=== SOURCE EXTRACT ===
-=-=-

GPT 3.2
Built on GPT 3.1. Same architecture, more training, better William.
About this model
GPT 3.2 is the direct successor to GPT 3.1 — same RWKV-like architecture, same parameter count, but trained significantly harder. The pre-training corpus grows from 10B to 11B tokens, and the fine-tuning phase is both longer and more intensive than 3.1's.
The key addition is advanced patching fine-tuning — a new targeted training stage specifically designed around William's patterns. Rather than just running more fine-tuning epochs, patching identifies the specific places where the model drifts from his style and corrects them with precision.
The goals are straightforward: better language processing and understanding overall, and more accurate personality replication. GPT 3.1 is coherent. GPT 3.2 should be coherent and actually sound like William — closing the gap that's been there since GRU 1.
What changes from GPT 3.1
11B Training Tokens +10%
Expanded from 10B to 11B tokens of English and Swedish text — a broader foundation before fine-tuning begins.
Advanced Patching Fine-tuning
A new targeted training stage that identifies exactly where the model drifts from William's style and corrects it directly — not just more epochs of the same thing.

-=-=-

=== ENTRIES PROVIDED ===
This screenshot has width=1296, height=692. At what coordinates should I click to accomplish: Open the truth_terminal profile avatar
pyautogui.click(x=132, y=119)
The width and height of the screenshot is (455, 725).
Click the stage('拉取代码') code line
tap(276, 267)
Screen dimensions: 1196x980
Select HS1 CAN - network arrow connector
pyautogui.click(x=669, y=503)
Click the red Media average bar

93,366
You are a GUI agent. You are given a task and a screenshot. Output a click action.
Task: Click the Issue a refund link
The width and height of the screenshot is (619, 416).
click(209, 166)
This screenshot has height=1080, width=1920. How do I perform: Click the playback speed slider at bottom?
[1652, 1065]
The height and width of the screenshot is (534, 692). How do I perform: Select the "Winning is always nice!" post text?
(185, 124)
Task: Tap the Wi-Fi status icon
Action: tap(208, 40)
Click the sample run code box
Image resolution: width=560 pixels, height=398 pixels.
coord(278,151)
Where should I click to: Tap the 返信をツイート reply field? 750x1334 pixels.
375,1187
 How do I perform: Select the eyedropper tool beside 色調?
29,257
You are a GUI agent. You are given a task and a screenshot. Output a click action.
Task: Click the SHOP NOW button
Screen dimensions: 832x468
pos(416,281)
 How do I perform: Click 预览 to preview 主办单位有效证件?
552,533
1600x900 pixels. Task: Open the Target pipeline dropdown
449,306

-=-=-

=== WORK INSTRUCTIONS ===
Write the next part of the GPT 3.2 model page, starting right after its final line. The entries play no part in this exercise.

=== OUTPUT ===
More & Longer Fine-tuning
More fine-tuning passes on the full 53,000 conversations with William. The model spends more time internalising his patterns before deployment.
Same Architecture, Same Scale
RWKV-like architecture, 163M parameters, 2048 token context — identical to GPT 3.1. The improvement comes from training quality, not from scaling up.
Where it sits in the lineup
GRU 1 · Legacy
15M
parameters
256 token context
2,700 conversations
GRU architecture
GRU 2 · Stable
~40M
parameters
512 token context
9,000 conversations
GRU architecture
GPT 3.1 · Live now
163M
parameters
2048 token context
53,000 conversations
10B training tokens
GPT 3.2 · You are here
163M
parameters
2048 token context
53,000 conversations
11B training tokens
Advanced patching FT
A note
GPT 3.2 has not been released and no date has been set. It requires new training runs that take significant time. Until then, GPT 3.1 is the recommended model for anyone who wants a real conversation.